> PASSAGE
Roasted sunchokes with hazelnut and lemon is packed full of flavor and easy to make. Sunchokes are tossed with lemon, hazelnuts and parsley to create a decadent side dish.
I first fell in love with sunchokes a few years ago when I was the head chef at a bed & breakfast. I’d done everything I could do with potatoes and was looking for something new. And then in walked sunchokes. I was instantly smitten by these little root vegetables. Sunchokes became a regular side dish on the plates of our guests and I’ve been singing their praises ever since.
What is a Sunchoke?
A sunchoke is a root vegetable and belongs to the sunflower family. Sunchokes are also commonly called Jerusalem Artichokes, although they have nothing to do with artichokes and are not from Jerusalem. Funny, I know. No one knows for sure how they got the word Jerusalem in their name, but there is a theory. Italian immigrants to the US called sunchokes girasole, which means sunflower in Italian. It is thought that Americans just got lazy with the word and changed it Jerusalem!
Sunchokes have an appearance similar to a knob of ginger and come in many shapes and sizes. They can be long with a few knobs or bulbous with knobs protruding from everywhere. They range in color from light brown to a dark reddish hue.
Sunchokes taste very faintly of artichokes, which is likely where they got the word artichoke in their name. Sunchokes have a slightly sweet and nutty flavor. They have a texture similar to potatoes when roasted and are crispy when eaten raw. Similar to a potato, sunchokes can be roasted, steamed, mashed, boiled, pureed and sautéed.
Are Sunchokes Healthy?
Sunchokes are a great addition to your diet as they contain many nutrients and minerals. They are high in iron, potassium and fiber and have a low glycemic index which helps keep blood sugar stable. Sunchokes contain inulin, a prebiotic that feeds the good bacteria in our gut. Because they contain inulin, if you’re new to sunchokes it is advised that you take them slowly. They are known to cause digestive upset and bloating if eaten in large quantities. These effects are heightened by eating them raw with the skin on, so try removing the skin or eating them cooked to begin with if you’re new to sunchokes.

> DATASET EXTRACT
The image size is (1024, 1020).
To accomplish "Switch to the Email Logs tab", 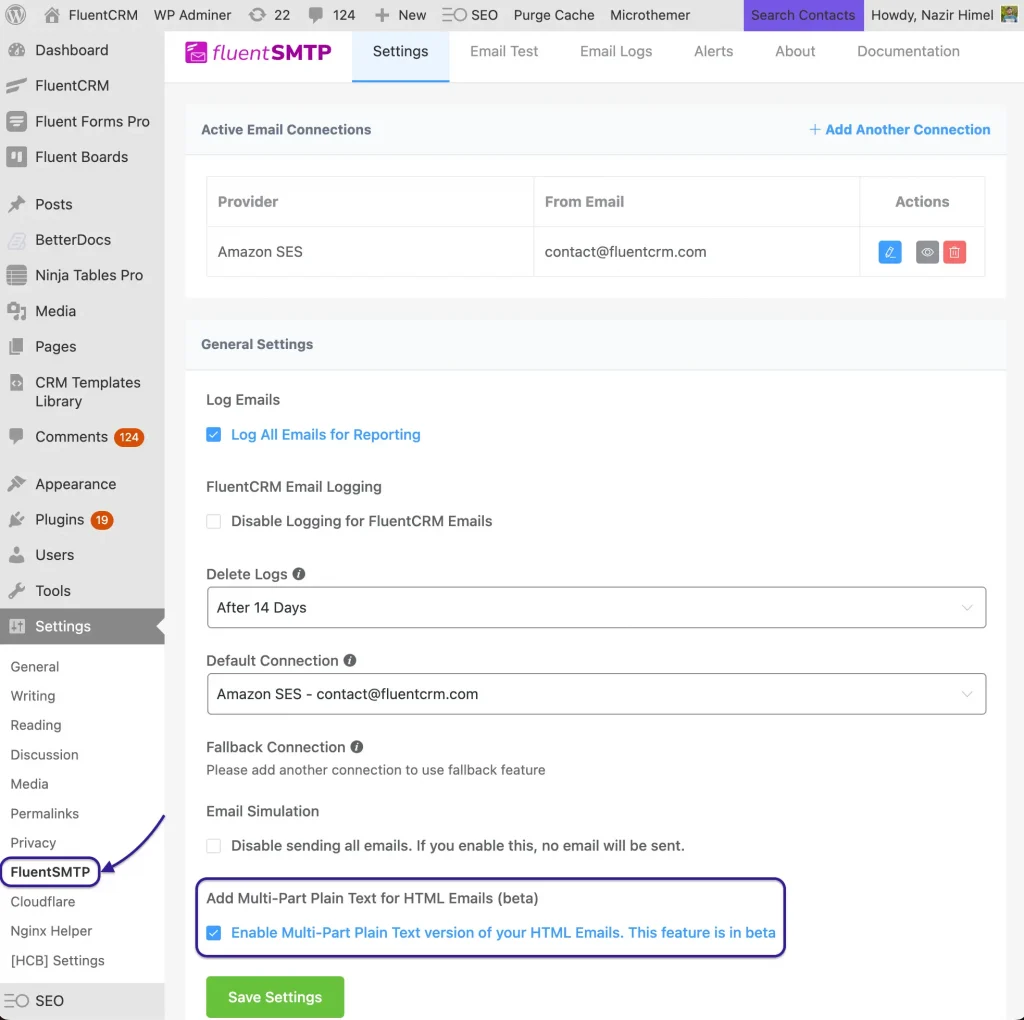I will click(x=615, y=51).
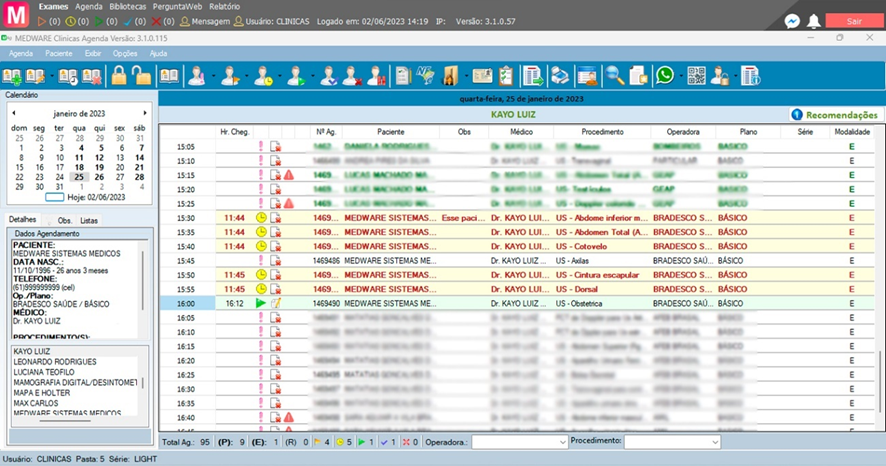
Task: Click the green play icon at 16:00
Action: click(261, 303)
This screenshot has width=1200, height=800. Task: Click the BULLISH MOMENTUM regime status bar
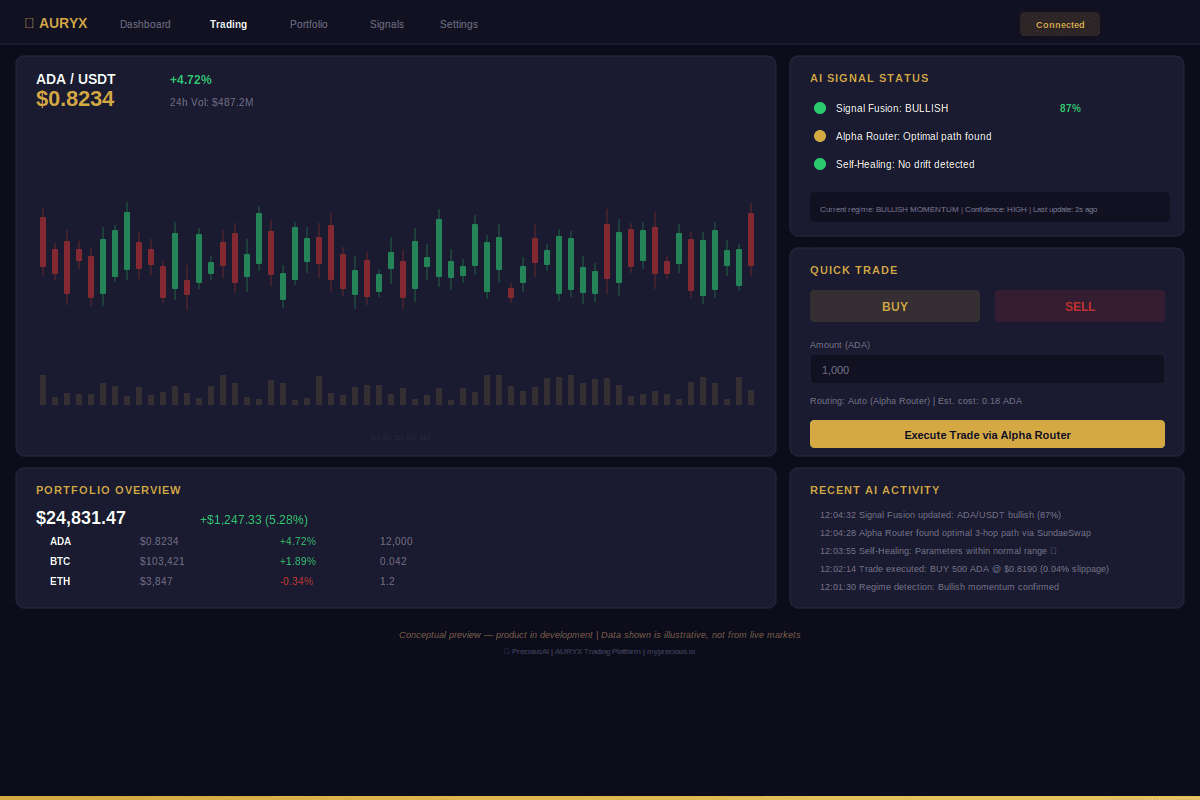[x=988, y=207]
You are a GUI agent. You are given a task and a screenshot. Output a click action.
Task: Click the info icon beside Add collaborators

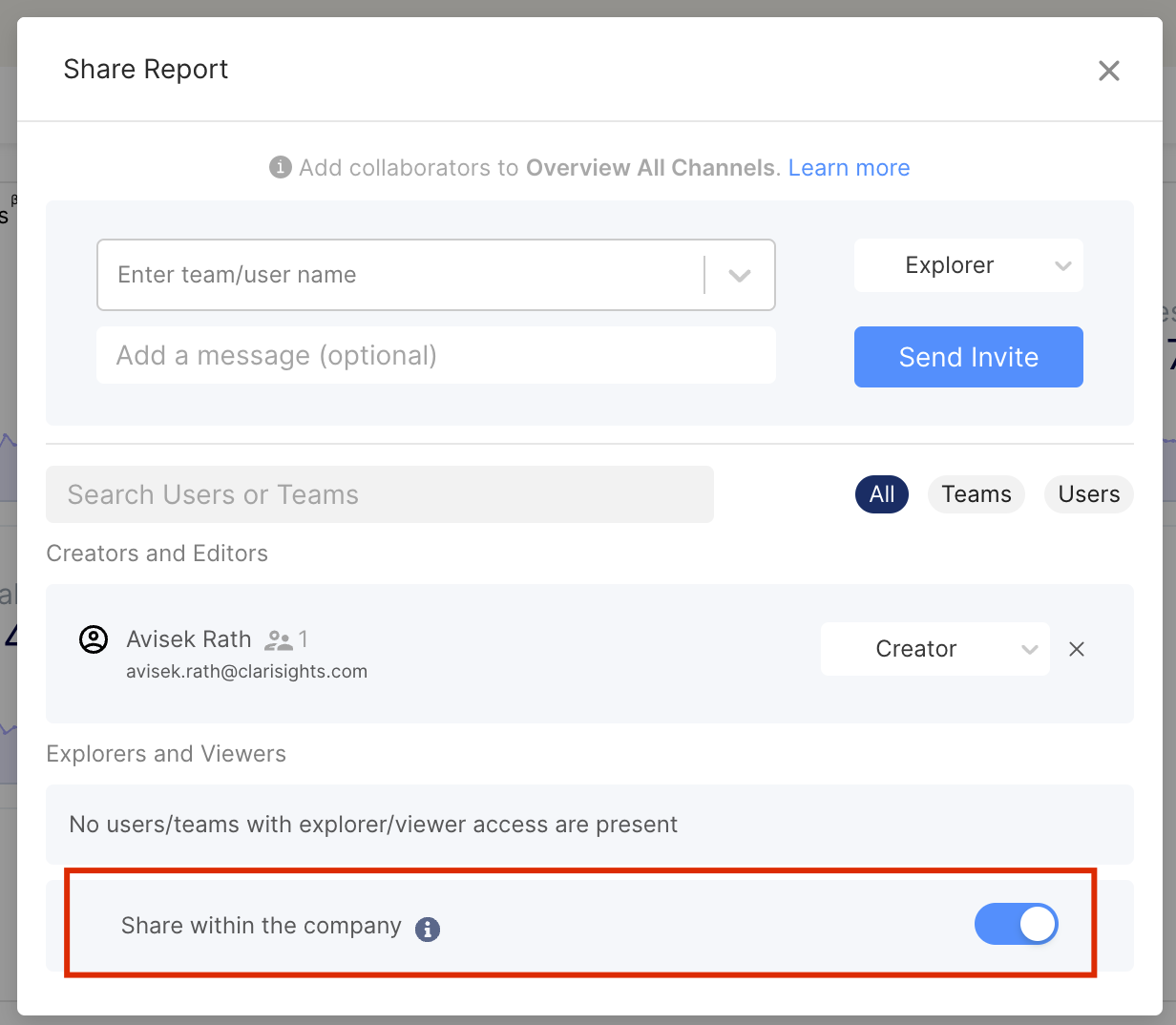tap(280, 167)
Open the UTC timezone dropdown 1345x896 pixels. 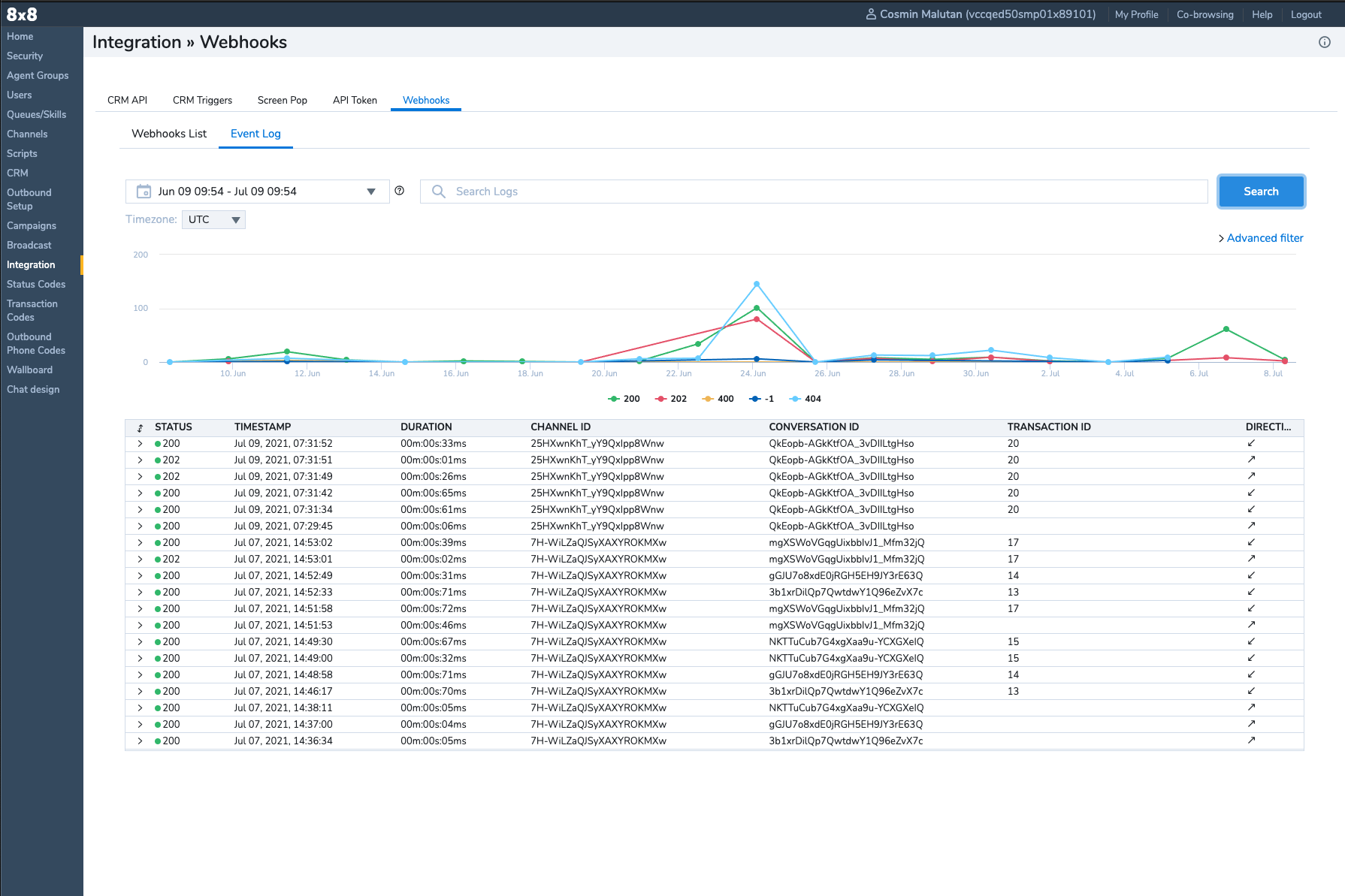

> WORK REQUEST 1
Answer these from the sunchoke passage:
(a) Which plant family does a sunchoke belong to?
(b) What name did Italian immigrants to the US use for sunchokes?
(c) What prebiotic do sunchokes contain?
> WORK REQUEST 2
Carry on the sunchoke passage past its last sentence.
The rows were taken from a different source than the passage.

> ANSWER BOX 1
(a) The sunflower family.
(b) Girasole.
(c) Inulin.

> ANSWER BOX 2
How to Select and Prepare Sunchokes
Since sunchokes aren’t widely used, they tend to sit in grocery stores longer than other vegetables. When selecting sunchokes make sure they feel firm and aren’t soft or spongy. Look in the crevices of the knobs to make sure there isn’t any mold hiding out.
A good bristled vegetable scrubber is a great tool to have when cleaning sunchokes. Under running water, use your vegetable brush to get into all the little crevices of the vegetable to remove any dirt or loose skin.
As previously stated, sunchokes can be eaten with or without the skin. I usually eat mine with the skin on simply because I’m a bit lazy. I also like when the skin gets a little crunchy after its been roasted. Peeling sunchokes is more time consuming that peeling a potato because of all the knobs and crevices. When I do peel them, I use the edge of a spoon, scraping it along the skin and into the crevices to remove the skin. You can also use a vegetable peeler, but it’s more difficult to remove the skin between the knobs.
How to Make Roasted Sunchokes
Now that we’ve determined how to buy and clean the sunchokes, we finally get to chop and roast them!
Preheat the oven to 400F. Cut the sunchokes crosswise into 1/2-inch pieces and place them on a sheet pan lined with parchment paper. If you have a strangely shaped sunchoke, do your best to chop it into similar sized pieces so they all roast evenly. Next, toss the sunchokes with a drizzle of olive oil.
Roast in the oven for 20-25 minutes, stirring once halfway through, until golden brown and fork tender. Sunchokes can quickly turn mushy if roasted too long, so keep a close eye on them the last 5 minutes of roasting.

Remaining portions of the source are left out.